TEXT PROVIDED =
****************************************
Roe v Wade: A Letter to Chief Justice Roberts on Legal Issues

There are aspects regarding Roe v Wade that are legal and not included in Justice Alito’s draft. I wrote to Chief Justice Roberts and the other Justices in a lengthy letter. Justice Alito’s draft had 66 pages of argument, so actually mine is short. The link below is the full letter. Share it as you see fit.

Here are a few key points.

  1. The recently retired Chief Medical Examiner for a large North Carolina county noted that doing autopsies on deaths from illegal abortions was common enough to be in her medical school curriculum. She wasn’t involved in a single death from abortion over her entire 35-year career. The word “Welfare” is in the first sentence of the Constitution — one of its main objectives. Doesn’t the Welfare of women count? That’s half the population.
  2. Those who died from abortion earlier were probably women who were poor or limited in their alternatives. The entire Supreme Court justices are an elite group. Not only not poor, but also extremely highly educated at the best schools. Eight of nine got their law degree from either Harvard or Yale. Fifteen of the eighteen undergraduate and law degrees held by them are from Ivy League schools. If Roe were overturned, this elite group would be sentencing poorer women to death. Because that’s what happened. It would happen again.
  3. The word “moral” isn’t in the Constitution. It’s all over Justice Alito’s draft.
  4. As anyone who has read my FaceBook posts has seen, the word “corporation” isn’t mentioned in the Constitution. In fact, in the Hobby Lobby case opinion, corporations being treated as “persons” is described as a “legal fiction”. Yet the SCOTUS defended corporations’ rights to religious freedom and freedom of speech.
  5. Justice Alito commences his argument regarding what the Constitution says and means by referencing the discussion of the “language of the instrument” in an 1824 document. At that time slavery was still legal.
****************************************
DATASET ENTRIES =
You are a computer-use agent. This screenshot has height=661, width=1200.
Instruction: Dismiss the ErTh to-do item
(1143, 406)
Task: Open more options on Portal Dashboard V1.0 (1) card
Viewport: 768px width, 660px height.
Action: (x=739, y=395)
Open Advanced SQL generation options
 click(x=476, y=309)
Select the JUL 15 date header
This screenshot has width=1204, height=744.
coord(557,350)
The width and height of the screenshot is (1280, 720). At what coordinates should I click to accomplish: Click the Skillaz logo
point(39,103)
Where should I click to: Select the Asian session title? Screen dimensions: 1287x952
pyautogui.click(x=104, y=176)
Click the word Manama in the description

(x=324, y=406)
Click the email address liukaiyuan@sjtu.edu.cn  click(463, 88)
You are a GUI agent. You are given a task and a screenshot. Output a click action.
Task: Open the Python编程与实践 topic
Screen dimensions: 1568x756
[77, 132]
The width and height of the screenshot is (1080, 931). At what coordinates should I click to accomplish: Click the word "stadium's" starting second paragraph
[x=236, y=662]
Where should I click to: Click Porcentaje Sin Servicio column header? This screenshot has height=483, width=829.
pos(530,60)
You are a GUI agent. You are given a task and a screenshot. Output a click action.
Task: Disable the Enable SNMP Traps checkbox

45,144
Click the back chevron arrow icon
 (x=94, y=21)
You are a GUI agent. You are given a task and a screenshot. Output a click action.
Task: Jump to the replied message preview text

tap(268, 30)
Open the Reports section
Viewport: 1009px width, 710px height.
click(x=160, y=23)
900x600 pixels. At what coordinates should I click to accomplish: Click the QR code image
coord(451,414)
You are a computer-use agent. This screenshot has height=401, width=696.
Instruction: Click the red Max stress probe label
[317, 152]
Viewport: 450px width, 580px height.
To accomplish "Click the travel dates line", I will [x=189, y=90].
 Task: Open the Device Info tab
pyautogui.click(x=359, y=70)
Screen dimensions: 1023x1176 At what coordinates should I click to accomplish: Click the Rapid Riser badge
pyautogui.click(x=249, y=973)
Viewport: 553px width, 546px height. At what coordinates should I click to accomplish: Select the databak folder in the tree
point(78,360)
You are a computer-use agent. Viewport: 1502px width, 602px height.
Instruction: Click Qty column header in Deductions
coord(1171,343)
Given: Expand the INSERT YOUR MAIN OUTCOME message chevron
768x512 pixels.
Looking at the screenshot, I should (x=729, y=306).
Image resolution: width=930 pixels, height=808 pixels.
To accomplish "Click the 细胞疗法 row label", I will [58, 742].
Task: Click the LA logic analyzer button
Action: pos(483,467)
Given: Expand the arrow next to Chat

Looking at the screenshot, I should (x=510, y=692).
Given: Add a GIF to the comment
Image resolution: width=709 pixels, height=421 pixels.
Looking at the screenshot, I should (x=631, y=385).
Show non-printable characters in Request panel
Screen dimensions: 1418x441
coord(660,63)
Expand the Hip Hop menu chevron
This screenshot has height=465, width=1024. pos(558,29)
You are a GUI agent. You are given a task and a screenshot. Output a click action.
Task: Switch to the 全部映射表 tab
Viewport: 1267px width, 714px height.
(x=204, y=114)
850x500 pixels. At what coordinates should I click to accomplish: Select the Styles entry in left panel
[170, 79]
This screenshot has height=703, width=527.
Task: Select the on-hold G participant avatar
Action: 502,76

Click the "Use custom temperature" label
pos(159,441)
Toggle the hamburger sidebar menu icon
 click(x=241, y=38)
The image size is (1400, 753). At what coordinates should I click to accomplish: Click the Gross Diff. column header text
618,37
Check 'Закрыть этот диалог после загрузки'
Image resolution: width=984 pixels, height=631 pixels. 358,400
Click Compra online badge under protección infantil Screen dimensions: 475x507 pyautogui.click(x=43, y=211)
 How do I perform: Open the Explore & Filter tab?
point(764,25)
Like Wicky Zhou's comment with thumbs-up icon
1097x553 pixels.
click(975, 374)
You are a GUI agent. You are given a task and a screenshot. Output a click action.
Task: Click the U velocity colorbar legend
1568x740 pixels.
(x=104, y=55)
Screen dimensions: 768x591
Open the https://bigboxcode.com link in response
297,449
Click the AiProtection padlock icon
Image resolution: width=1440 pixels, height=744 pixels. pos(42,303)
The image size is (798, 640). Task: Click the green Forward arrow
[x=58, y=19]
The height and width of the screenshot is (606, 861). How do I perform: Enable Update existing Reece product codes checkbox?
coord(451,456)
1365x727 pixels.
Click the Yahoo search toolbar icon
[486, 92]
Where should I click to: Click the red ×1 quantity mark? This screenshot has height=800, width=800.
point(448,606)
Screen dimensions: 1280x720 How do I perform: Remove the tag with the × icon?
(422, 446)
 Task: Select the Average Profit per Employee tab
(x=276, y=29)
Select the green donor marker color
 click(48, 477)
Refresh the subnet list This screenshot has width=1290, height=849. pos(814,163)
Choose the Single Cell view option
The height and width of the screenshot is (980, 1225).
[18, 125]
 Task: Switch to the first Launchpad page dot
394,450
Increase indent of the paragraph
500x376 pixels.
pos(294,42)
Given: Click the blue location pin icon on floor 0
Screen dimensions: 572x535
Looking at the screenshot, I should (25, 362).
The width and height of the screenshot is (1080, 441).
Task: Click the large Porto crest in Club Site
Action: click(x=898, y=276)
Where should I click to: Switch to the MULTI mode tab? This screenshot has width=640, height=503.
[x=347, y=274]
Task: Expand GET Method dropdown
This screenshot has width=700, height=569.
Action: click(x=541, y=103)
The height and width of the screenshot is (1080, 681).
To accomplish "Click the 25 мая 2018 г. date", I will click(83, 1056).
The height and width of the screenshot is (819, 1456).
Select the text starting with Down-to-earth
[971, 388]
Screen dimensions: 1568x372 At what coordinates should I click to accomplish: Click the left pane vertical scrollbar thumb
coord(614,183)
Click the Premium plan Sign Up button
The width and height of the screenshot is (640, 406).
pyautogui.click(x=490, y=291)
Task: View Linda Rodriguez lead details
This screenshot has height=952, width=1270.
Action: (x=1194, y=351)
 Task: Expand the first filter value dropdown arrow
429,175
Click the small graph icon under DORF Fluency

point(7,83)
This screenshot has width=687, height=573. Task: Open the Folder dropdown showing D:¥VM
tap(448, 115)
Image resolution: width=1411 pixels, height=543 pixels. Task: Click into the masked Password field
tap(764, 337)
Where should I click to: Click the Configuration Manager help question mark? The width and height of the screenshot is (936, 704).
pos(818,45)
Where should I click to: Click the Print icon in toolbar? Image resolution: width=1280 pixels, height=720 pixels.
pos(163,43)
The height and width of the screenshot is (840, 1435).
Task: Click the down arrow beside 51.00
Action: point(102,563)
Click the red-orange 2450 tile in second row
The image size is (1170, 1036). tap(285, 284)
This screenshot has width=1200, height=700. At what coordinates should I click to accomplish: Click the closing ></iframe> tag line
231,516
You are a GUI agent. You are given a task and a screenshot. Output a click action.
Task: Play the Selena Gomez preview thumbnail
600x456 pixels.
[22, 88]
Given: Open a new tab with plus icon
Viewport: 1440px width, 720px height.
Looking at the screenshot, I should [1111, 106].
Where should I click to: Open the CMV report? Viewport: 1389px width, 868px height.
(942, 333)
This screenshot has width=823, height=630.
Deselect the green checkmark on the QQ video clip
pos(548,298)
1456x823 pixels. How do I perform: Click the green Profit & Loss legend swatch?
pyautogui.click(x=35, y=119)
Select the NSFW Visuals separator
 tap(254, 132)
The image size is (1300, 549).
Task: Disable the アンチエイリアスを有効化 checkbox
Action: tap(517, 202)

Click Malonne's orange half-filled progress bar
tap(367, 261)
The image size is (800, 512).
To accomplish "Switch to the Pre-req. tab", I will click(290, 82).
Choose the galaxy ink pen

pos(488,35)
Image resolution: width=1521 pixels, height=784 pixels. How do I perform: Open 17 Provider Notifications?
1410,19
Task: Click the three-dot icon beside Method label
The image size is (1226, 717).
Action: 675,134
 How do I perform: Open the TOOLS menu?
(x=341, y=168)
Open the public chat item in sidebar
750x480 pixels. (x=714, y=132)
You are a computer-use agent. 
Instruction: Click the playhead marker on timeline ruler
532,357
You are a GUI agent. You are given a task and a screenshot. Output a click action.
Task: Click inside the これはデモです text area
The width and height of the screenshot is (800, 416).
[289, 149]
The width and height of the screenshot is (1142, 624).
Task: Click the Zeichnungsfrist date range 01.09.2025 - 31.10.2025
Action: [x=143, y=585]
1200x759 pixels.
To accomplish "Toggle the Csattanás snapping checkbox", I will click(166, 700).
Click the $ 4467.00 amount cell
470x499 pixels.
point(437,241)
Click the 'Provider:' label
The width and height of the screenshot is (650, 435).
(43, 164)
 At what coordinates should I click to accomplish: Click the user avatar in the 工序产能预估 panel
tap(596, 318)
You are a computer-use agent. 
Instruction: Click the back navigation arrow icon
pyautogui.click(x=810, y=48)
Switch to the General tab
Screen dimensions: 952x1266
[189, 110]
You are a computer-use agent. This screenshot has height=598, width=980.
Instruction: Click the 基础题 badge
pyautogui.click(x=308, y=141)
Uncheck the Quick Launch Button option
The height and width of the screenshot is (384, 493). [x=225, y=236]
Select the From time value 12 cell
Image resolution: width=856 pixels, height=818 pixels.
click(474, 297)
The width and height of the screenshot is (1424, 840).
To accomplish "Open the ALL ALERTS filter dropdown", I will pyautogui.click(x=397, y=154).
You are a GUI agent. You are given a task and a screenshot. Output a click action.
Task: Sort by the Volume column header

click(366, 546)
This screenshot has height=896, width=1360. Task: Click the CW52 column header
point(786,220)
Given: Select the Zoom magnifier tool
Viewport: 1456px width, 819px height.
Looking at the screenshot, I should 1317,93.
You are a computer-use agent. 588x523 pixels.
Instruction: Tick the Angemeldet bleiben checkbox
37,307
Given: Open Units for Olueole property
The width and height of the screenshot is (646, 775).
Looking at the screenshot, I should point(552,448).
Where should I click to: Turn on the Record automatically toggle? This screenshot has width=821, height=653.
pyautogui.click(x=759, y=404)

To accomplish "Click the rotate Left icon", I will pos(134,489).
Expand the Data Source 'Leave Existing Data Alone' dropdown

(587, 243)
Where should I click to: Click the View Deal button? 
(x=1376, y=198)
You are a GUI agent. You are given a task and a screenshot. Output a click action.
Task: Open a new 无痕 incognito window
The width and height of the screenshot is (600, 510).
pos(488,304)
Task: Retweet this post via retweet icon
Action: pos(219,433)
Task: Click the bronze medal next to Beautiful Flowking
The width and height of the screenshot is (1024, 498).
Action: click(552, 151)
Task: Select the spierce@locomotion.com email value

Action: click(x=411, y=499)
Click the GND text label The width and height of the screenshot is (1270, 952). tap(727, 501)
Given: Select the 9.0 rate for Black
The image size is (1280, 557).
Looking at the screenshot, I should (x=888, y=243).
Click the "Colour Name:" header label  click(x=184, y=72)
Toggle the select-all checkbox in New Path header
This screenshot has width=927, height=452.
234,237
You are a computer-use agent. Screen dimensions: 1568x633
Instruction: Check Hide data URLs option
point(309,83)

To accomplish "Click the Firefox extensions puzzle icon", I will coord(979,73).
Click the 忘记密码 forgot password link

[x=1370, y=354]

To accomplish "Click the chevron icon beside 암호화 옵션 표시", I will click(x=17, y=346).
****************************************
TASK LIST =
- 1) List every word or phrase that the Roe v Wade text sets in quotation marks.
- 2) Carry on the Roe v Wade text from its last sentence.

ANSWERS FOR THE TASKS =
- 1) Welfare, moral, corporation, persons, legal fiction, language of the instrument

- 2)
  6. Many male legal experts say the abortion issue should be left to the States where elections can reflect the citizens’ preferences. (I left out the Founding Fathers’ concerns about populism.) This is an individual rights issue, not a governance by State or Federal issue. Women didn’t even have the right to vote in every State until this century. We didn’t have females on the Supreme Court until Sandra Day O’Connor (after the Roe decision).

We live in a different era in an evolving nation, not in 1824. The decision to pursue an abortion is intensely personal and a woman’s last alternative, not her first choice. Those who claim adoption is the solution aren’t looking at the woman’s viewpoint.

There are two genders. For the species to continue, one needs to carry the developing fetus. That gender is the female. Thomas Jefferson used the term “Unalienable Rights” in our Declaration of Independence. I suggest that females bear the Unalienable Burden. It’s an immensely complicated issue that can’t be cleanly “solved” legally at either the federal or state level. It’s one that should be left to the female individually, as the Ninth Amendment contemplates.